Linda has the helm for this month's Spiritual Journey Thursday post. She's given us the prompt of tying in "respect" with "spirit".
I don't often solicit advice on Facebook. But after falling asleep on the couch sitting straight up at the end of a particularly exhausting workday, I posted this:
"Okay, fellow introverts who act like extroverts for your job: tips needed for how to retain some energy for home at the end of a work day filled with peopling. I was thoroughly exhausted yesterday by 5p. Does not bode well for a clean house or homemade dinners this coming school year. And please don't tell me to do all the home stuff on the weekends, because that gets old quick--no time for soul-filling, then! My Sundays are already full of getting ready for the week ahead."
I don't think I worded my question well, as I received lots of well-intentioned advice for boundary making, meal and housecleaning services. What I want is a fix for the draining effects on an introvert of a people-serving job--if that is even possible.
Because my friends are wonderfully supportive, I did glean sound advice from their responses: I need to respect my Spirit, my energy, my core.
I need sleep.
I need time to rest, and process.
I need to give myself Grace, especially during these hectic back-to-school weeks.
I need to continue setting those time boundaries, because Time is the most precious of commodities for educators seeking a work-life balance.
I can turn to music for mood and energy boosting.
I will work on earlier bedtimes for work nights, and load up my CD player with music to make me move and smile and raise my energy level at the end of a day full of 'peopling'. I will respect the needs of my Spirit, and survive and thrive through this season of self-sacrifice.
Oh, sister....I hear you. My goodness. I come home from school to nap so often. I'm fortunate that my kids are grown enough that they can cook dinner and take care of putting themselves to bed. But, oh, those days before they could take care of themselves in those ways were a slog sometimes. I really don't know why I chose that word, respect, for this month. But, in the end, I'm glad I did. the responses have been wonderful...including this one. Yes, respect your spirit and your core. It's important! Great post. Thank you.
ReplyDeleteChris, yes, I am one of those introverts who get exhausted with too much people time. I just finished a wonderful and happy birthday week. However, last evening there was a surprise "Zoom" party for me, and even then I found myself tempted to read the novel I was trying to finish. Fortunately, I didn't, but I was spent. I think the pre-pandemic lifestyle is going to be hard to return to. (Actually, there are a lot of things I did that I plan to never return to.) I like your list of ways to respect your spirit. I'm making note of a couple of them that I need to focus on.

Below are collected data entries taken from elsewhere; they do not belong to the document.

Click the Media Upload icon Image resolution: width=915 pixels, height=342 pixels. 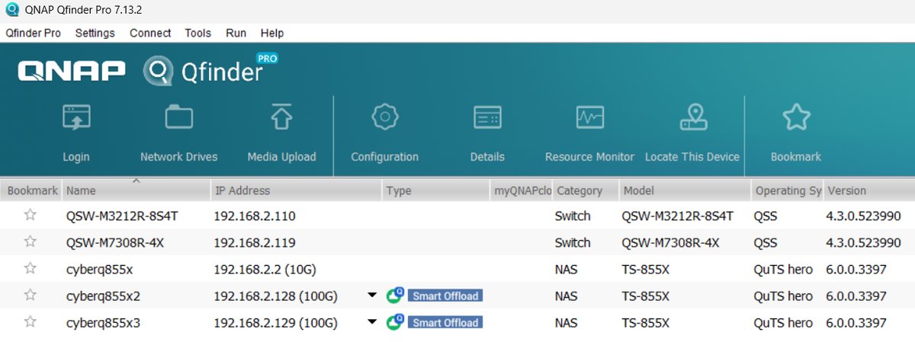[281, 119]
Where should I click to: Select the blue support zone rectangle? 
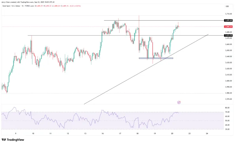(x=156, y=58)
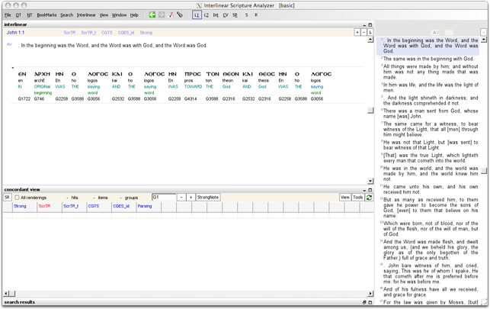Toggle the L2 layout button

[207, 14]
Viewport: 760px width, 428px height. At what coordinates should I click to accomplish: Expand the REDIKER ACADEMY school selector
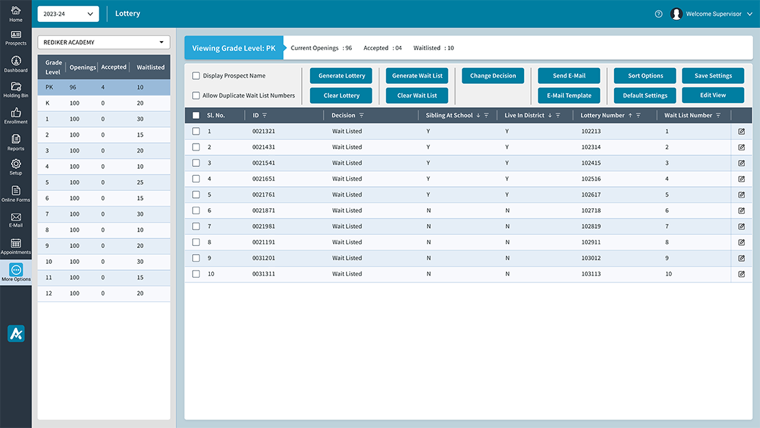[103, 42]
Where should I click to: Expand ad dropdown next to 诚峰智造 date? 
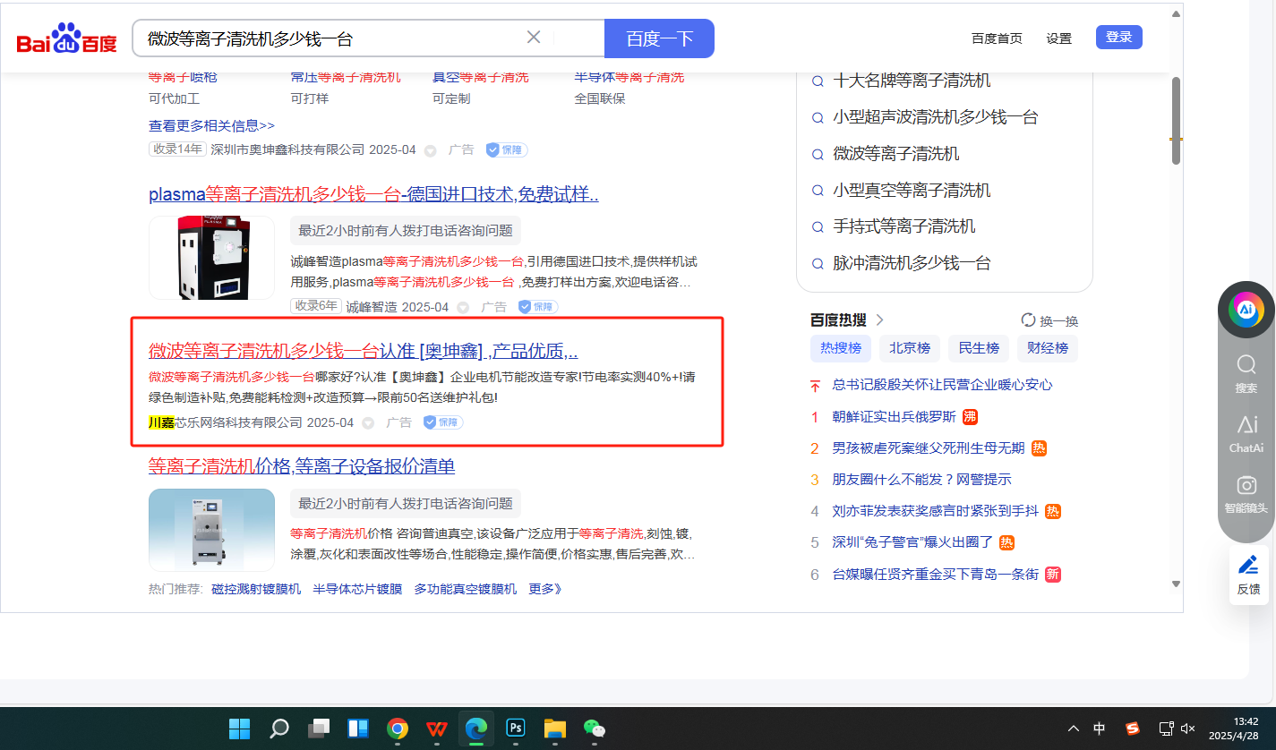coord(463,308)
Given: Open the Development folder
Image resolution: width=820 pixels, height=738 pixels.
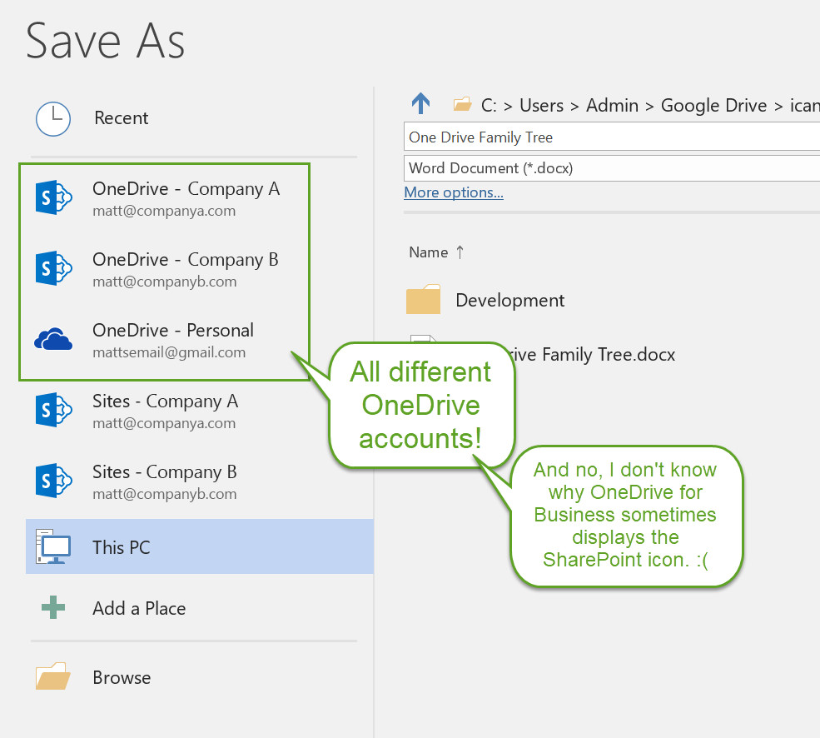Looking at the screenshot, I should (x=509, y=300).
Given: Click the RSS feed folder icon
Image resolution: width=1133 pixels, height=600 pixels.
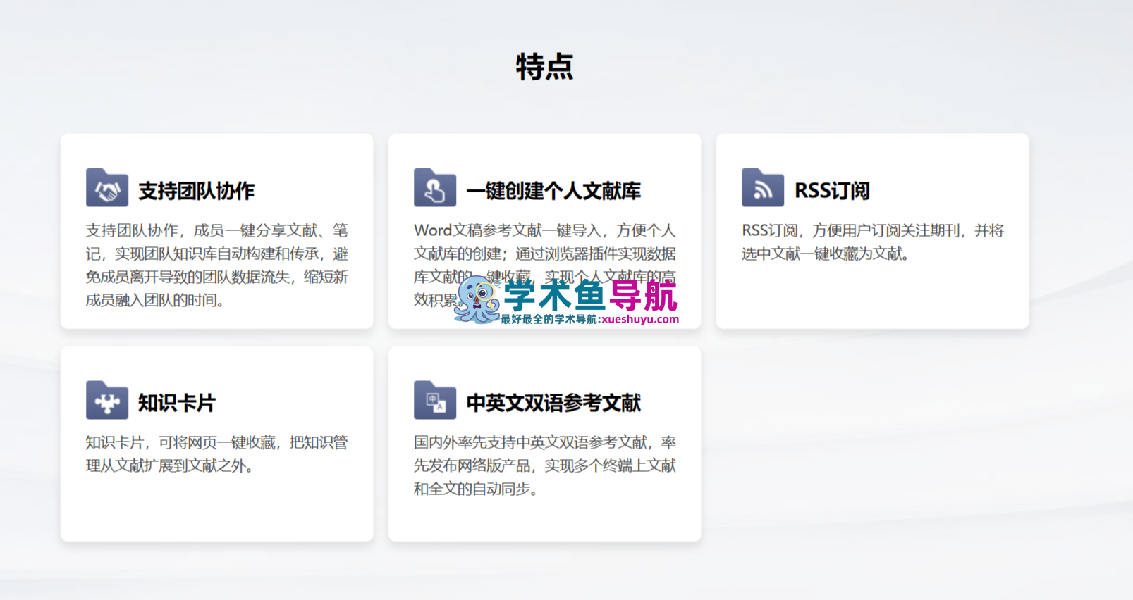Looking at the screenshot, I should pyautogui.click(x=762, y=188).
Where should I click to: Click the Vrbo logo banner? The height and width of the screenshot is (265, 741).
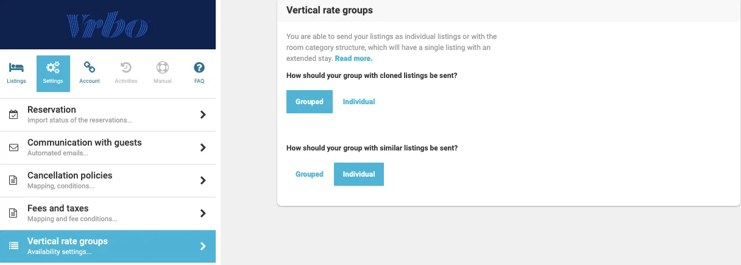click(108, 24)
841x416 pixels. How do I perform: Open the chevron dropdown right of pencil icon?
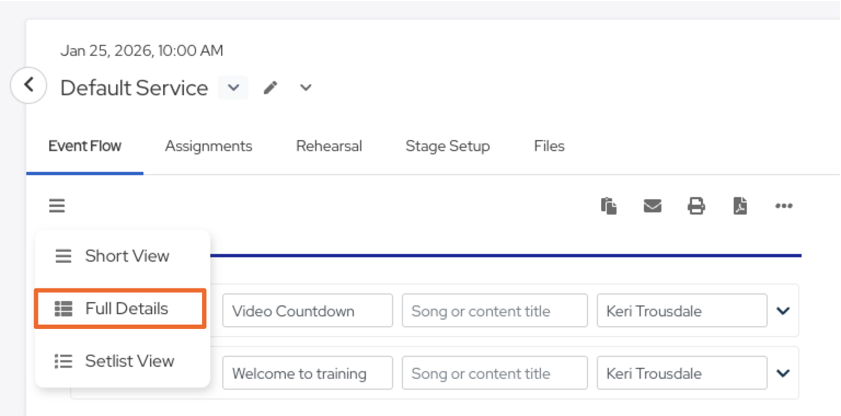306,88
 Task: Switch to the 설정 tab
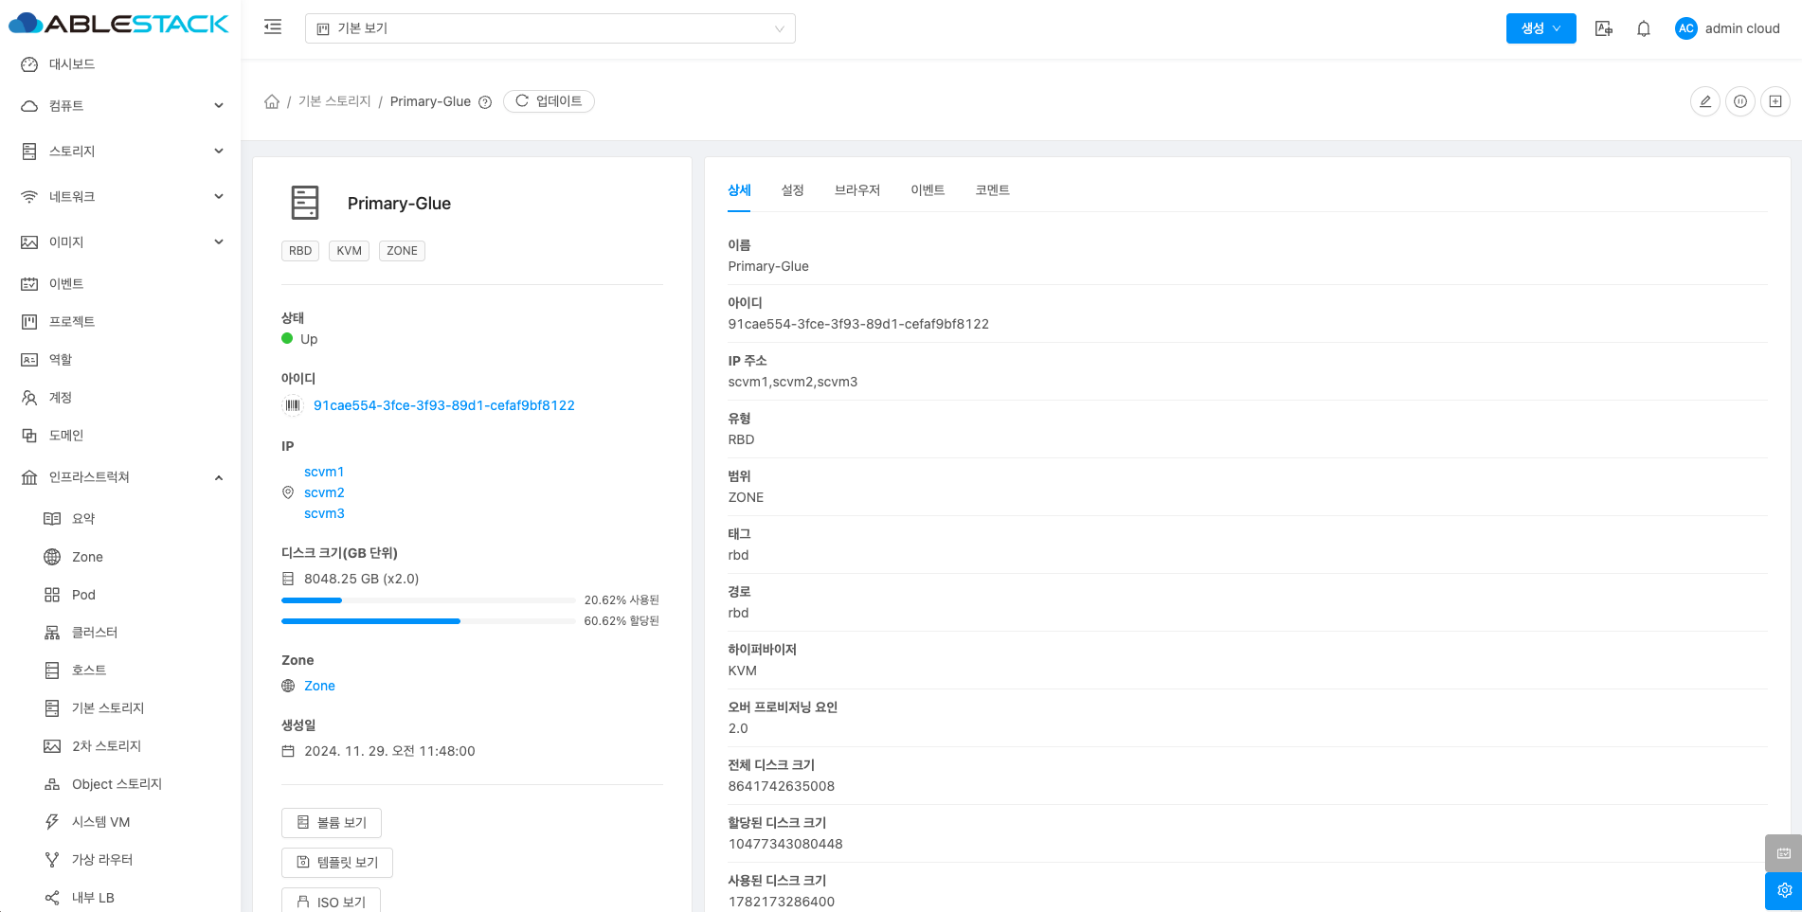pos(792,190)
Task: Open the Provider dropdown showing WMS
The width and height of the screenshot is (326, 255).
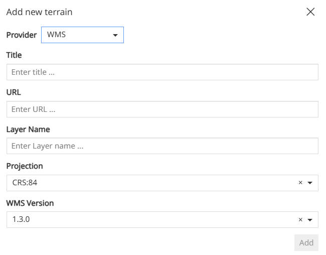Action: click(x=78, y=35)
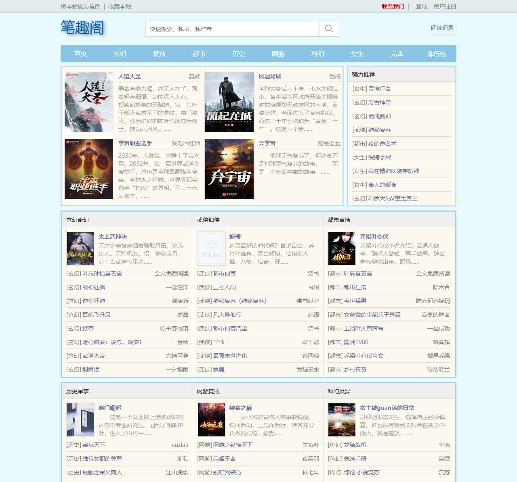Open the 联系我们 link
This screenshot has width=517, height=482.
click(x=393, y=6)
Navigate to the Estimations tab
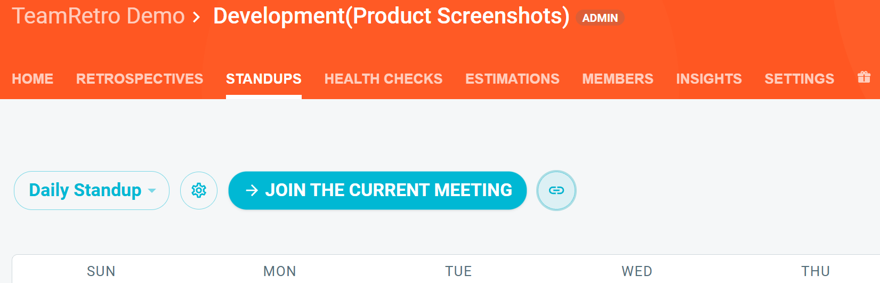880x283 pixels. (x=512, y=79)
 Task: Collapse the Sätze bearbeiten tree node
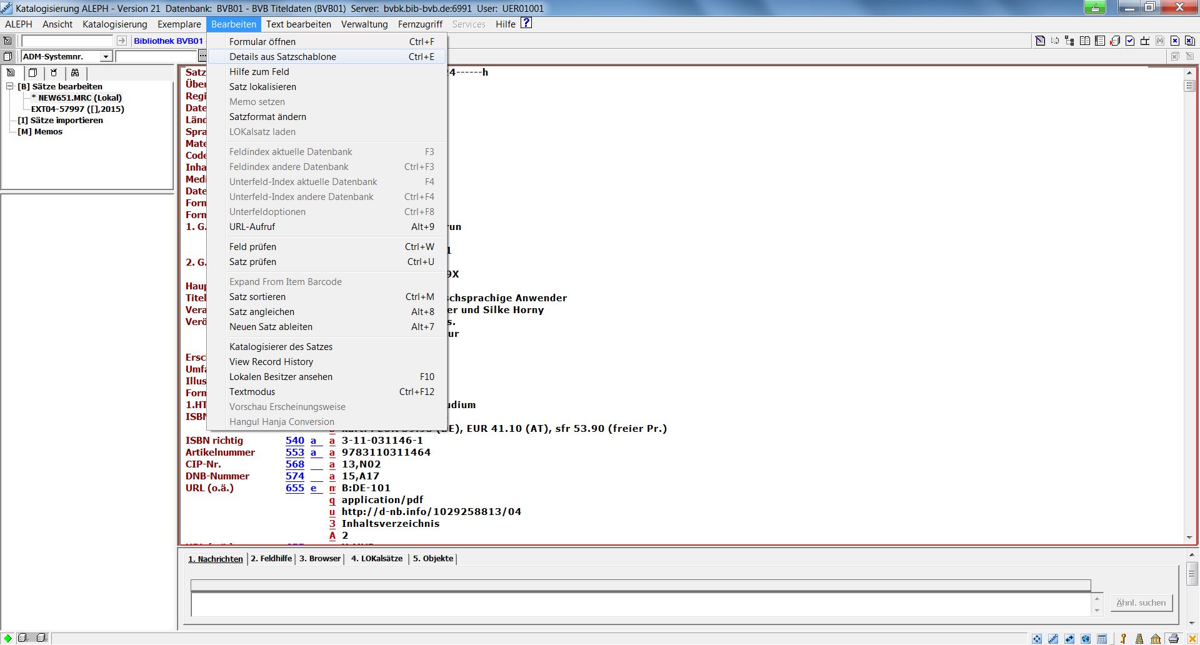10,86
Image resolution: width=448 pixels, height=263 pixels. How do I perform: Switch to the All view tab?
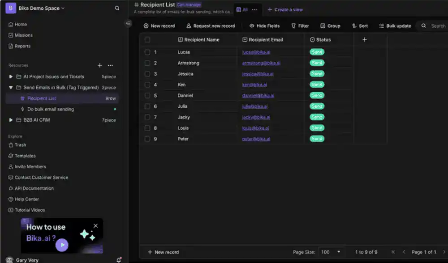(x=245, y=9)
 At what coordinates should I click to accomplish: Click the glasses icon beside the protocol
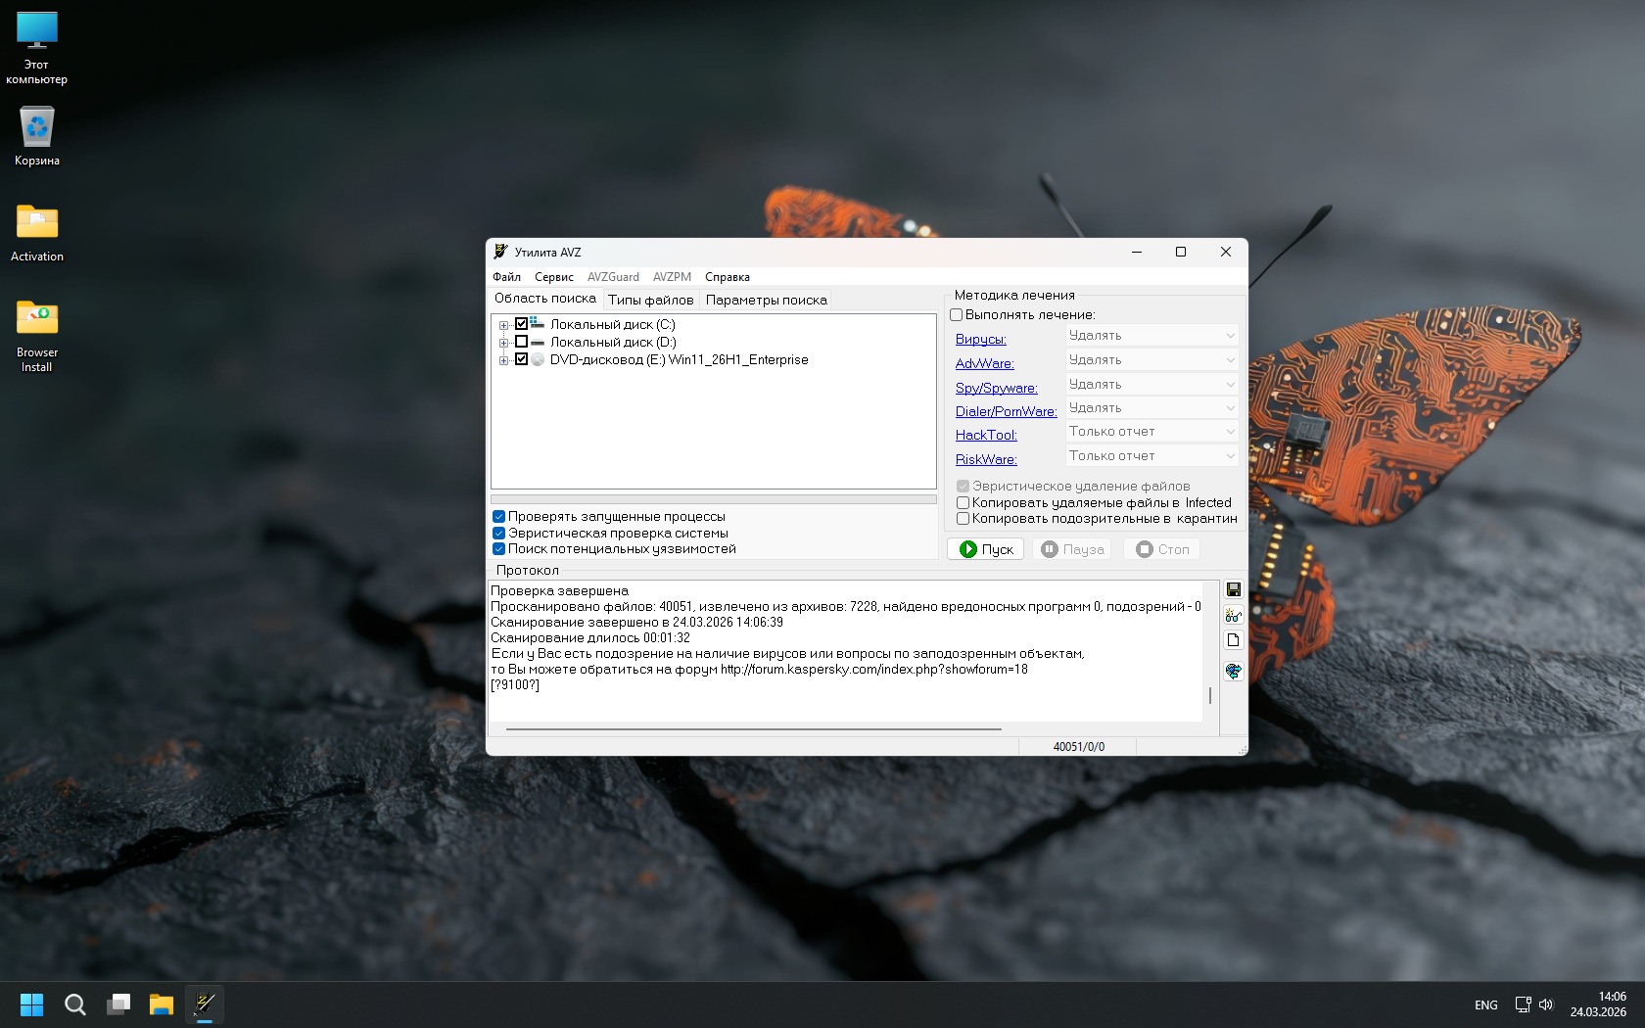1233,615
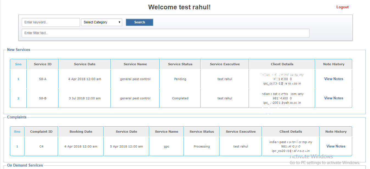This screenshot has height=169, width=370.
Task: Sort by Sno in New Services table
Action: point(18,64)
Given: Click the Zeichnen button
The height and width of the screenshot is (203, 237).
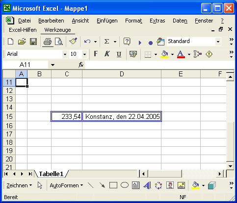Looking at the screenshot, I should (19, 185).
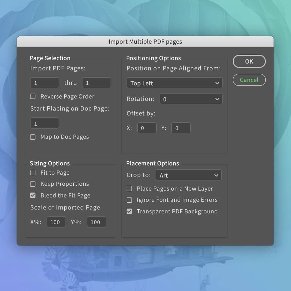Select the thru page number field

pyautogui.click(x=96, y=82)
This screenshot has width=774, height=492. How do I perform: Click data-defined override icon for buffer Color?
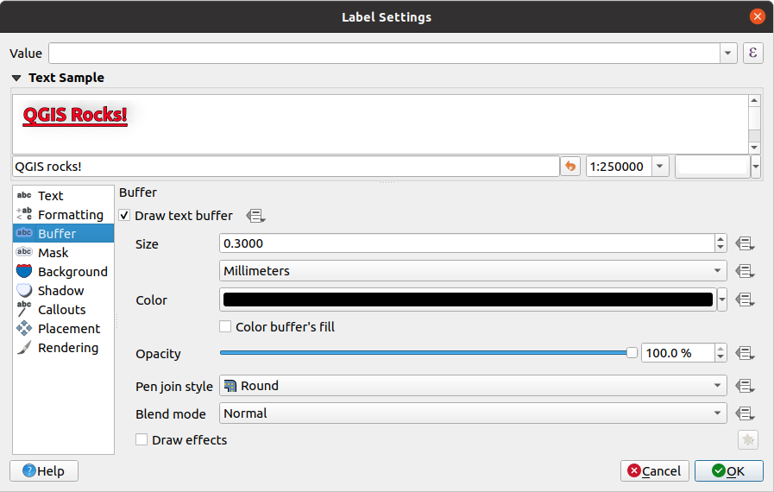point(746,300)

ReplyDeleteAs Linda said on her blog in connection with your post - you are "singing my song." I am yet another introvert who is easily drained by a lot of "peopling," even if I love them. It's not a matter of caring but a matter of wiring - some folks have to be around others and interacting to feel whole. The idea of respecting one's spirit is incredibly powerful to me - this may look different from person to person, for we as individuals need different amounts of different things. We do need to give ourselves grace. We do need time boundaries. We do need to be able to read or write pages our whatever it is our spirits are craving for sustenance... and time with the Spirit-Giver.
ReplyDeleteChris, I respect each teacher who is returning to the classroom for the great sacrifice they are making in times of COVID. When I was working, I felt the drain of always being on and now without working as an educator, I am still busy and get tired easily again. I think of myself as an extrovert who loves to be in social settings but there is always a limit. I like your take on self-respect and your willingness to see new ways to find balance. Even introverts step beyond self to seek advice. Keep on searching for ways to sustain your soul, Chris. I am so grateful for our community who are always so willing to search for new avenues to navigate life.
ReplyDeleteI feel for you - it is challenging to manage the needs of an introvert with a teaching job. For me it's varied depending on my life stage, and this year now that I have an empty nest, I have a feeling I will be wanting people more than before. It sounds to me like you are completely on the right track!